- [Your objective] Repeat the entries below in full, with every character unchanged.

- [Data]
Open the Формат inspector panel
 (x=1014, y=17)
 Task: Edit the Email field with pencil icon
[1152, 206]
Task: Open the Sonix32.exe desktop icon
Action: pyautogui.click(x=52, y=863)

- [Exercise response]
Open the Формат inspector panel
 (x=1014, y=17)
 Task: Edit the Email field with pencil icon
[1152, 206]
Task: Open the Sonix32.exe desktop icon
Action: pyautogui.click(x=52, y=863)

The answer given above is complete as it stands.